Text shown:
Core #1: Talent System

·       What percent of the workforce has been here less than one year? Two years, five years, ten years?

·       How have those numbers changed over the last few years?

·       How many experienced workers have retired or quit over the last few years?

·       What is the yield from the hiring process? I.e., how many people need to be hired in order to net an employee that stays for one year or more?

There are five components of the talent system that warrant brief exploration because each of these components must be strong to uphold the entire talent system. They are: Talent brand, Talent pipeline, Screening and hiring process, Onboarding process, Training and development process

·       Talent brand: It is your reputation. Some larger companies are getting very good at cultivating an employment brand, but I find it rare in mid-market companies.

·       Pipeline: The term talent pipeline is shorthand for describing the target population from which you want to hire and the tactics that you’ll use to attract them to your organization.

·       Screening and hiring: The screening and hiring process has two goals that may conflict with each other. One goal is to vet the candidate enough to ensure a high degree of confidence in her success. The second goal of the process is to leave a positive impression with the candidate and sell them on the opportunity.

·       Onboarding: Onboarding is the initial time that a new employee spends with a company. In a robust and efficient factory, new workers will need to be fully capable when they enter the production environment. They will need to know the work procedures and quality requirements. For most companies, this will necessitate a more thorough training program. The onboarding program must also account for the social and team needs of the employee. employers need to embrace the challenges faced by new workers and help them reach their full capabilities.

Developing a strong talent system is a company issue, not just an HR issue.

Core #2: Clean and Safe Factory System

The condition of the factory is a reflection of the leadership’s biases and attitudes. Having a clean and safe factory sets the tone for the workplace. Creating a clean and safe factory isn’t complicated. It simply demands the desire and discipline to make it a reality. The reason that the factory is dirty and dangerous is because of leadership. As leaders, we get the behavior we tolerate.

Core #3: Management System

I am referring to the management system from the plant manager down to the value-adding shop floor workers. The management system is the combination of having the right people, with the right skills and capabilities, armed with the right tools in the right proportion to enable the shop floor to achieve its goals. Supervisors are the ones orchestrating the activities with the value-adding workers every day to try to achieve the goals for safety, delivery, cost, and quality. Most of the plants I see still have a lot of people who need more training, support, leadership, and management oversight than was needed before. Factories that don’t develop a strong leadership structure encounter a number of issues:

·       High involuntary turnover is seen among the supervisors and leads as management searches for the super-human person who can excel in the role with little or no training.

·       Employees are disengaged because they do not get enough positive interaction with their leader.

·       Changes and improvements are not sustained because the supervisors do not have the time to reinforce the changes.

·       High turnover of new employees often occurs because they feel inadequately trained and supported during the onboarding.

Task details: Continue the text on a factory's core systems, beginning right after its last sentence.

Supplied records:
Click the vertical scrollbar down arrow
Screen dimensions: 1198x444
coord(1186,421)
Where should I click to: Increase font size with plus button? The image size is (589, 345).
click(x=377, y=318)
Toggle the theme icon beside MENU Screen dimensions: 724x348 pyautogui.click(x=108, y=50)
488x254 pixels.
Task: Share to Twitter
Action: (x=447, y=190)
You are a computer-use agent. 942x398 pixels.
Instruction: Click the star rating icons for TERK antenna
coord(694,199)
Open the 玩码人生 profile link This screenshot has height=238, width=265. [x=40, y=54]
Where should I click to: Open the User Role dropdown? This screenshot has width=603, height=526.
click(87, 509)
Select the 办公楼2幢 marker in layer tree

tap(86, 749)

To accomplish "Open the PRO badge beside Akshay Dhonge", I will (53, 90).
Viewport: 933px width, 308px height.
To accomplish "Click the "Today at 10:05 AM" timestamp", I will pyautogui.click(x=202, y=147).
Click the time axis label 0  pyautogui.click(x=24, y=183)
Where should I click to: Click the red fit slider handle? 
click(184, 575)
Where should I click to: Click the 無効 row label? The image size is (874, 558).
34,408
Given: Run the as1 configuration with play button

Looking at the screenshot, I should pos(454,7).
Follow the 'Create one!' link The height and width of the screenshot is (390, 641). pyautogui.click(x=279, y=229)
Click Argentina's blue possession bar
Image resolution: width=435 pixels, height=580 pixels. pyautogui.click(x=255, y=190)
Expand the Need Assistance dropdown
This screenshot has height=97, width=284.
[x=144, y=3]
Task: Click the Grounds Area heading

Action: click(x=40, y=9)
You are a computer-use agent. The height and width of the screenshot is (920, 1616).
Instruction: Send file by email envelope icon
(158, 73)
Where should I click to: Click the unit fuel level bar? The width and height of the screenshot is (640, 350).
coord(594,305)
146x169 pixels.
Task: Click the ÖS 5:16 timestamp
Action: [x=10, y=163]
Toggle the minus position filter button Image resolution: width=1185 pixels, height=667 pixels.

Written answer:
·       The needs of each company are unique, but an effective leadership structure often follows these ratios:  

Production manager 100-200 people, Supervisor 20-30 people, Lead 8-10 people. Each of these roles has similar accountabilities with the primary difference being the span of control. The key accountabilities for production leadership often include:

·       Achieve goals for safety, quality, delivery, and cost

·       Develop a high-performance team

·       Represent the culture of the company through their actions

·       Perform administrative duties

Developing supervisors and leads requires a well-designed and rigorous program executed over months and years. The most effective programs that I’ve seen include classroom training in small chunks followed by on-the-floor coaching with direct support from supervisors. Production managers need to be coaching and reinforcing the training with their supervisors, and the supervisors need to reinforce the materials with their leads. In Lean circles, this is referred to as leader standard work. This is the daily routine each person in the management chain of command follows to ensure that operations are performing effectively. Leader standard work often includes:

·       Key performance metrics for items such as cost, quality, delivery, and safety.

·       A communication board that is used to convey information to his team.

·       A series of “tier” meetings, usually one for his direct team and one for one level up.

·       A daily action sheet to capture issues and corrective actions.

·       A list of routine items that must be done occasionally, such as conducting an audit of a process.

·       A method for capturing and implementing ideas for improvement.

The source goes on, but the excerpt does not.